** Task details **
Select and copy every line of the records below that contains the string "sidebar", matching case exactly.

------------

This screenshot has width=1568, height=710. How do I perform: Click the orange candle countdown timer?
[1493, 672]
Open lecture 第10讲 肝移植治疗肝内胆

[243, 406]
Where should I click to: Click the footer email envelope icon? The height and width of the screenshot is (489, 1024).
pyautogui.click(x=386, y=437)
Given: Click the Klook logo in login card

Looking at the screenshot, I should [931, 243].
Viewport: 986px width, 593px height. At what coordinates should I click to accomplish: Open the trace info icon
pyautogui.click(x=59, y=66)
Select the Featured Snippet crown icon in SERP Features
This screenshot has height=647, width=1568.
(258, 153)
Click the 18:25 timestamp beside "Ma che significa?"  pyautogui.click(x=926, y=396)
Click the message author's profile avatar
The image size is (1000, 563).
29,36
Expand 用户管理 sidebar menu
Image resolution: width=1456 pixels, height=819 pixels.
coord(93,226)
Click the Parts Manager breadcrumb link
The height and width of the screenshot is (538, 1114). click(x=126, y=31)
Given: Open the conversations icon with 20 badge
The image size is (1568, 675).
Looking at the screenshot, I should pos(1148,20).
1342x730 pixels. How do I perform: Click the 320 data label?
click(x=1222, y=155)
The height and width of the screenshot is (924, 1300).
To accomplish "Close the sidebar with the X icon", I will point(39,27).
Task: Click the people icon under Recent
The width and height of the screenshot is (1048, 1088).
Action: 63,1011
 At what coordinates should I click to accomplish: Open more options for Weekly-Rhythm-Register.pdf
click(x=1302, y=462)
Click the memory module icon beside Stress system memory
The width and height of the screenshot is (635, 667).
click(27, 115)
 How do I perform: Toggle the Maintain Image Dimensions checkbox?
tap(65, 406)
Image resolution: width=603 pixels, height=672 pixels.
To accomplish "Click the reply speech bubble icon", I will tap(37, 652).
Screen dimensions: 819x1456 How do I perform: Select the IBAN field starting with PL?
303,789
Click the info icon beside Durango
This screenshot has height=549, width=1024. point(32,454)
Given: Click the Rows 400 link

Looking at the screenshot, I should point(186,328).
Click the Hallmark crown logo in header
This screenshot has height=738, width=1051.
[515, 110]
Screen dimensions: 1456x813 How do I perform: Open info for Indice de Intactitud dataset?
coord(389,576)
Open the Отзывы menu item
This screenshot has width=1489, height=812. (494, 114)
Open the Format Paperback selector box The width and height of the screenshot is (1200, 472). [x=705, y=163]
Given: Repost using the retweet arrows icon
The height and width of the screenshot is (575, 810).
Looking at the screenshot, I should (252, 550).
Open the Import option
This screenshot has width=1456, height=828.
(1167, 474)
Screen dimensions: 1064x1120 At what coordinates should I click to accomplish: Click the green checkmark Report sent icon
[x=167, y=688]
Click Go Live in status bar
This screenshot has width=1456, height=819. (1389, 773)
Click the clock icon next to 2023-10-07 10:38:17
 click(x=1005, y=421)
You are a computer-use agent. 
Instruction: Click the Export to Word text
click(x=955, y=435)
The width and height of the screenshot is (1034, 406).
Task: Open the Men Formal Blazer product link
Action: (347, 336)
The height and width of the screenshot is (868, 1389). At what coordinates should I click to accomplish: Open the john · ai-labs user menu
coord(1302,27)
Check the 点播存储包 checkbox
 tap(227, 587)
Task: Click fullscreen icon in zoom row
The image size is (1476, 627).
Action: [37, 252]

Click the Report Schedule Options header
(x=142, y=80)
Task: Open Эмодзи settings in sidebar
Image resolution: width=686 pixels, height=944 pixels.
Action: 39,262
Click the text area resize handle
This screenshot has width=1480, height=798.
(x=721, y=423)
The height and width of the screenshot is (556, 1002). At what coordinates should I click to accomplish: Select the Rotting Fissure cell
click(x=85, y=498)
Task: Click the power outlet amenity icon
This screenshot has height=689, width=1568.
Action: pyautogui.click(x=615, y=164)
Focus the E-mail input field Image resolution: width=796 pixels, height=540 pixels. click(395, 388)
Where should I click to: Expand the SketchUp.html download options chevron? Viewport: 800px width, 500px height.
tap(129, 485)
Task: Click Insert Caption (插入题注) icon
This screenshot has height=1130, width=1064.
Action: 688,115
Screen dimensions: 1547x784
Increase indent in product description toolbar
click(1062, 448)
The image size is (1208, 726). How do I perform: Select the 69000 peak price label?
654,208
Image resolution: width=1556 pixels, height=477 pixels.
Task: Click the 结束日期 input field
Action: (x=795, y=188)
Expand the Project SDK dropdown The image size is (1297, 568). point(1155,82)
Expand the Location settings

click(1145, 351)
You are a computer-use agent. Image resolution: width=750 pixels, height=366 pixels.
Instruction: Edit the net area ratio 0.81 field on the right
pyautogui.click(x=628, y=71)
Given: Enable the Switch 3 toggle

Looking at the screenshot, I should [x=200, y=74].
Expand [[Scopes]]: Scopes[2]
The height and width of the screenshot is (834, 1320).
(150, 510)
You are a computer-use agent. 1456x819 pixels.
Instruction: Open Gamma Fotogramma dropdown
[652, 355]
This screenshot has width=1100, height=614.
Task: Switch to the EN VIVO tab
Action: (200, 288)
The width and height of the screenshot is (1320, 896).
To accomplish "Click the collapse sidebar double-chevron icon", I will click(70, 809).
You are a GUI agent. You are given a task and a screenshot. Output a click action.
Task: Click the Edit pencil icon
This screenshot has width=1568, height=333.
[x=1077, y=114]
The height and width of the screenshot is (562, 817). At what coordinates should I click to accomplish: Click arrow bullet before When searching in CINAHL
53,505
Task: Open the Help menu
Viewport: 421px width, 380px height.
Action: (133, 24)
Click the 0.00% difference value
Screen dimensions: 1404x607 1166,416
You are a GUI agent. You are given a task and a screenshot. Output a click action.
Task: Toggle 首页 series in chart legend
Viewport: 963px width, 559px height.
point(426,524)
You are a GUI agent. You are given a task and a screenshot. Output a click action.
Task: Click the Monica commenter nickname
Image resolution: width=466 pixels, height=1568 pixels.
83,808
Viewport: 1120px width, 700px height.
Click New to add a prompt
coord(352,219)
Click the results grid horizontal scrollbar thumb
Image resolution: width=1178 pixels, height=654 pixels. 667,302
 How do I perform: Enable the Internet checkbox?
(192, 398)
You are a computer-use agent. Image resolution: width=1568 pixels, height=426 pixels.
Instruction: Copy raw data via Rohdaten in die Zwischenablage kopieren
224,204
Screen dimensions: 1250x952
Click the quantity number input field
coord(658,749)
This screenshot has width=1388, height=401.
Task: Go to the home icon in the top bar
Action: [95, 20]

------------

** Final result **
Expand 用户管理 sidebar menu
To accomplish "Close the sidebar with the X icon", I will point(39,27).
Task: Open Эмодзи settings in sidebar
To accomplish "Click the collapse sidebar double-chevron icon", I will click(70, 809).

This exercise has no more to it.